Le docteur Lemaire acquiesce, compréhensif. « Il est tout à fait normal d'être sceptique vous savez. Beaucoup de choses vont changer pour vous, surtout après ce que vous avez vécu, mais ce diagnostic n'est pas qu'une étiquette, aucun ne l’est. Ce n’est qu’un point de départ en quelque sorte ou un moyen de vous permettre de vous adapter à votre situation. Je ne promets pas de solution miracle, mais avec le bon suivi, les choses peuvent s’améliorer Mr ».

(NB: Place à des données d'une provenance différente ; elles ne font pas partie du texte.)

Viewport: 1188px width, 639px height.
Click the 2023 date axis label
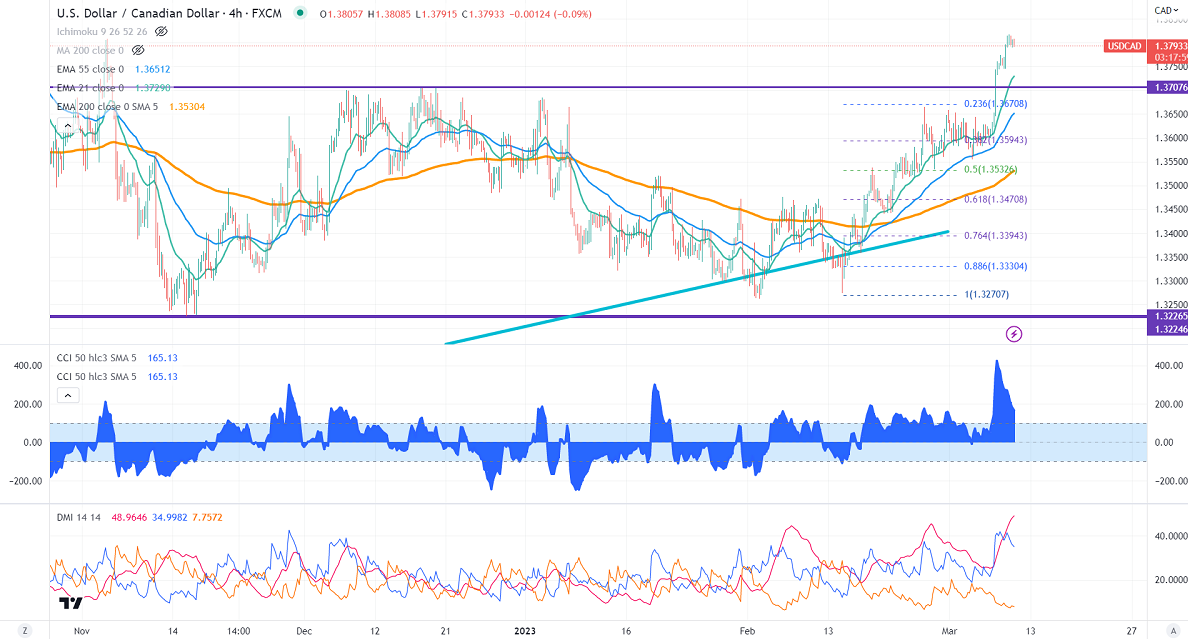527,631
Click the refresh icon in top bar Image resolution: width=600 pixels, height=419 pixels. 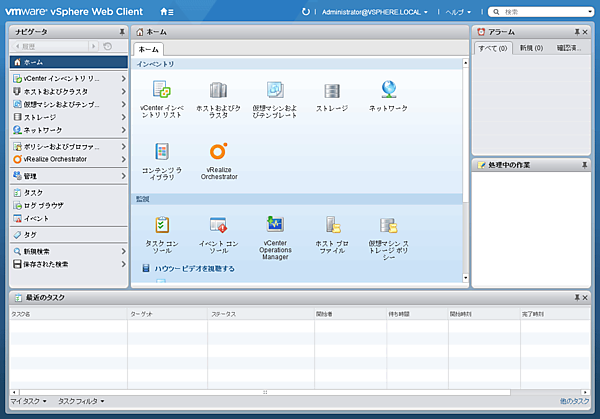306,12

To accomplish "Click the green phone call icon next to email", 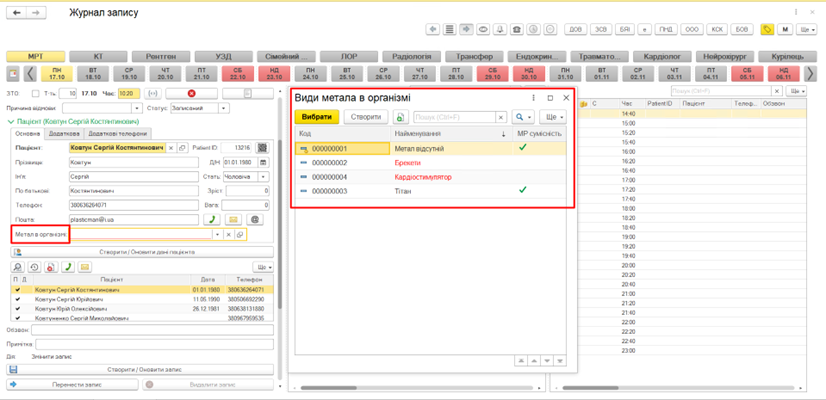I will (212, 219).
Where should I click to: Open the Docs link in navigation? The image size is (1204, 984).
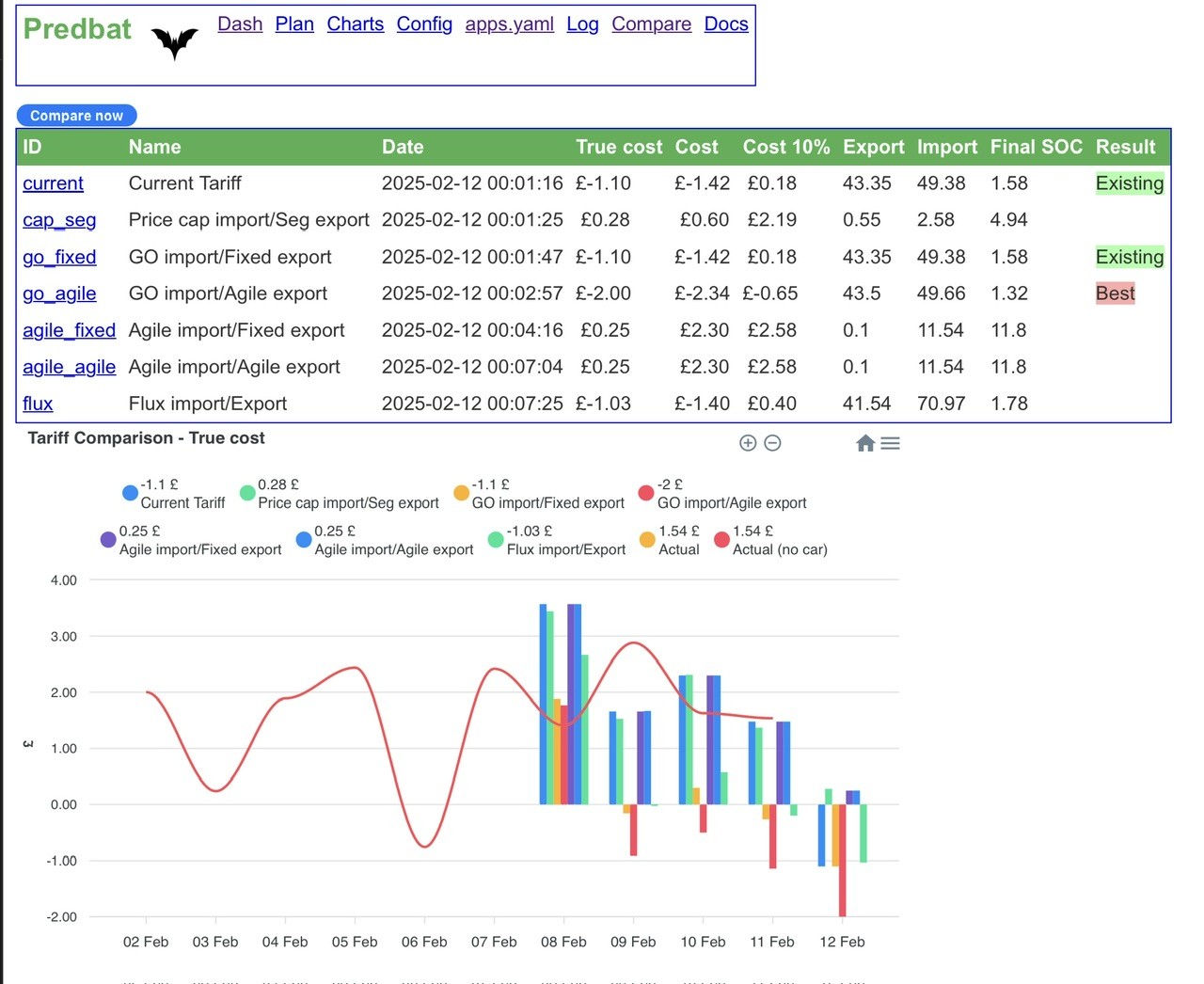[726, 24]
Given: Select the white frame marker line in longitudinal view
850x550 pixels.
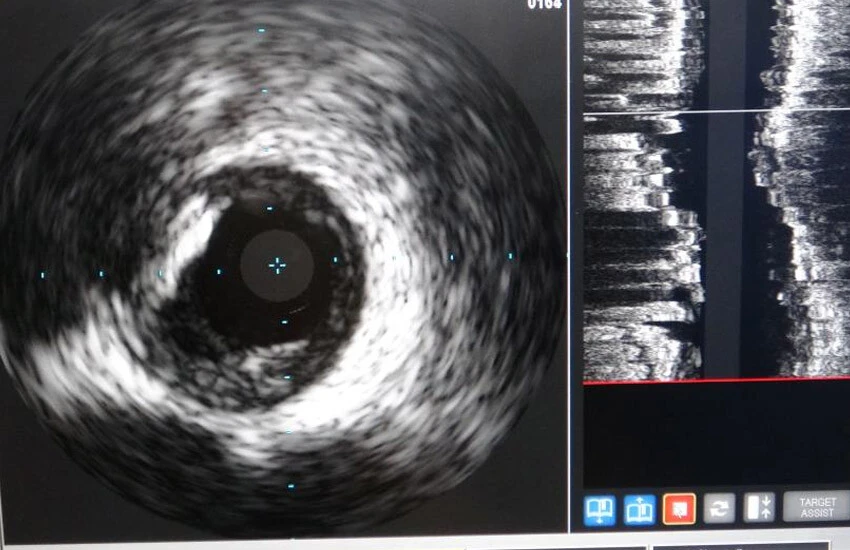Looking at the screenshot, I should [x=715, y=110].
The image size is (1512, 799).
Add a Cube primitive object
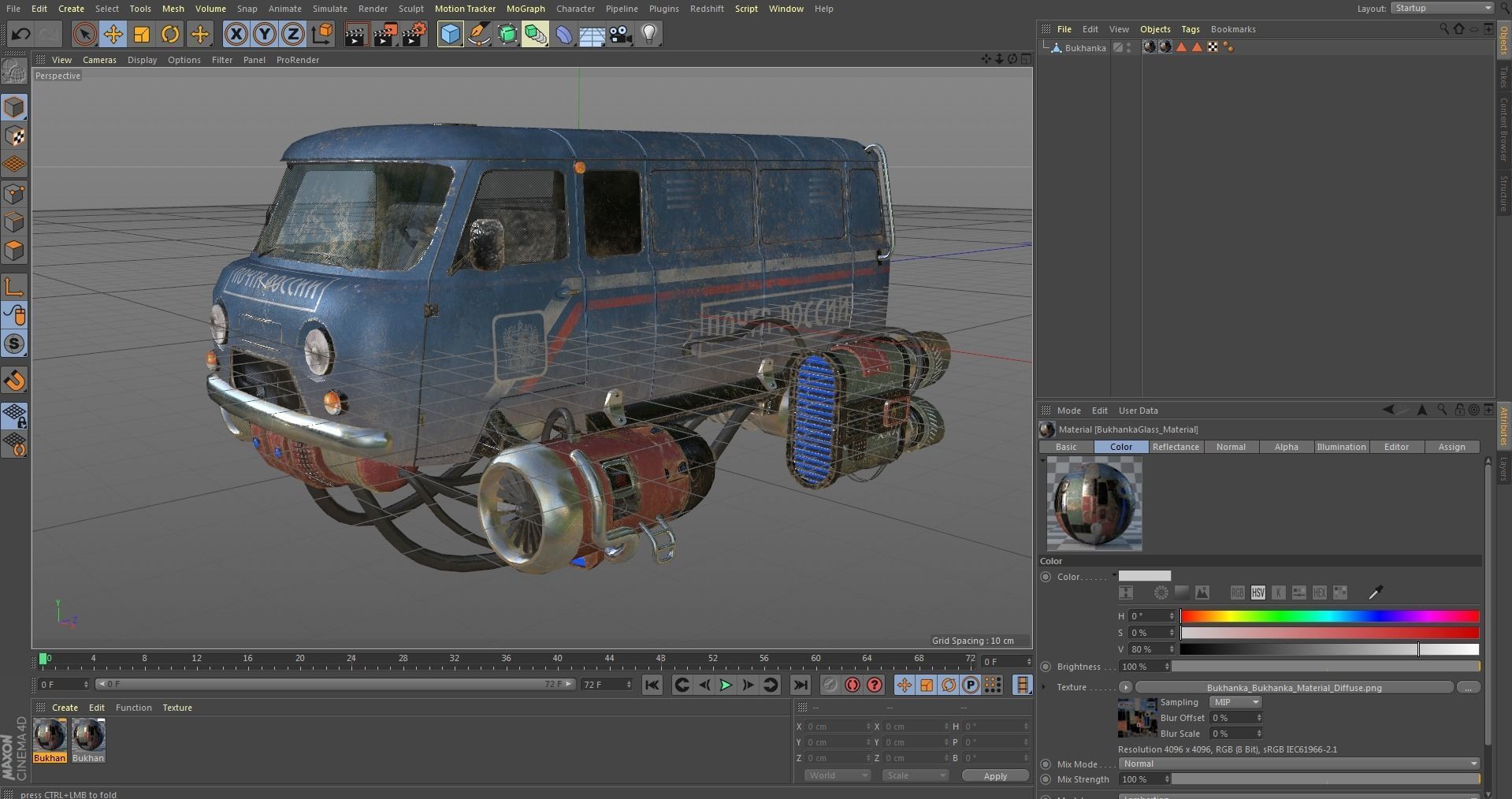[x=450, y=34]
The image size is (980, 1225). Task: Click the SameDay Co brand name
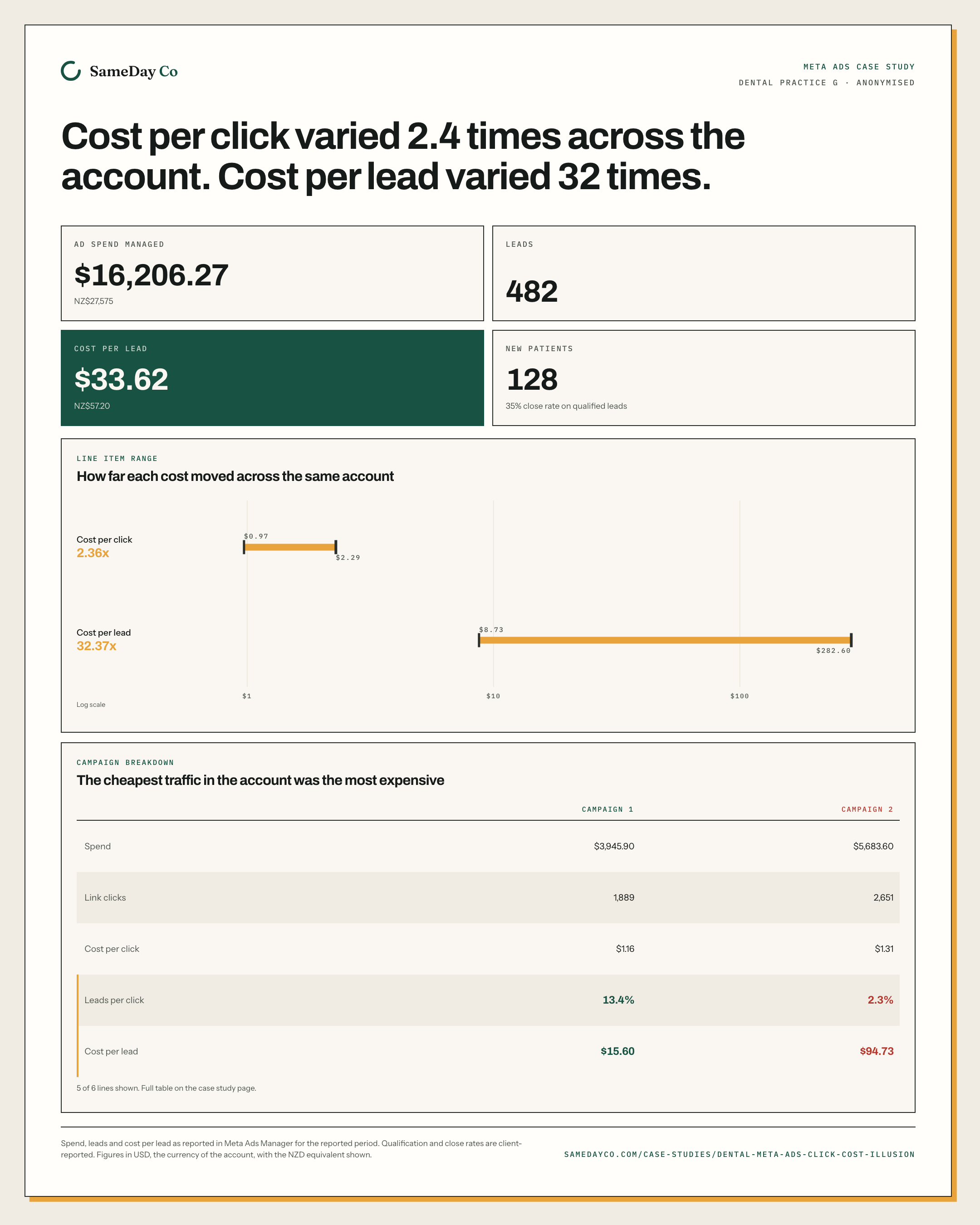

Nathan voulait le croire, mais une partie de lui anticipait déjà la déception. La thérapie et les médicaments précédents paraissaient comme des promesses non tenues par d’autres spécialistes à ses yeux. Pourtant, pour la première fois, malgré ses craintes, quelque chose semblait différent dans cette conversation. Mr Lemaire ne semblait pas pressé de le guérir pour s’en débarrasser rapidement ensuite et puis il ne répondait jamais « je ne sais pas » à ses questionnements. Au contraire, il avait posé de vraies questions, avait bien exploré les faits, et ne s’était pas attardé sur son attitude d’affront du début.
Au cours des semaines suivantes, Nathan s’engageait prudemment à utiliser les outils partagés par son psychiatre. Il suivait ses fluctuations d’humeurs, prenait note de ses pensées intrusives, faisait des exercices de respiration quand il avait l’impression d’être incontrôlable et il tenait également compte des schémas comportementaux qu'il ignorait auparavant. À certains moments, il avait l'impression de marcher sur de la glace fine, terrifié face à l'idée qu'elle pourrait se briser sous ses pieds, pour révéler un autre diagnostic bidon. Pourtant, à chaque consultation avec Dr Lemaire, il commençait à croire que la voie dans laquelle on l’avait placé pouvait être la bonne.
Bien évidemment il y avait eu des revers, rien n’est parfait. Certains jours, Nathan se persuadait que c'était une erreur, qu'il se réveillerait et qu'il serait de retour à la case départ dans l’errance. Toutefois, d'autres jours, de petites et fragiles victoires lui faisaient du bien, il sentait un changement. Il commençait à mieux surfer sur les vagues de ses humeurs et avec moins de résistance. De ce fait, il trouvait un point d'ancrage dans la compréhension de ce que signifiait le trouble bipolaire.
Il acceptait de ne pas avoir toutes les réponses, il commençait à se sentir moins défini par les noms et plus par son propre parcours. Par moment, il se demandait pourquoi nous tenions absolument à recevoir des diagnostics pour savoir comment fonctionner, mais en fin de compte, Nathan s'était rendu compte que la seule étiquette qui comptait vraiment, c’était sa volonté de continuer, de s’aider, de se faire aider, et ce, quel que soit le nombre de fois où il devait recommencer ou être déçu.
Fin.
Merci pour ta lecture et à très vite.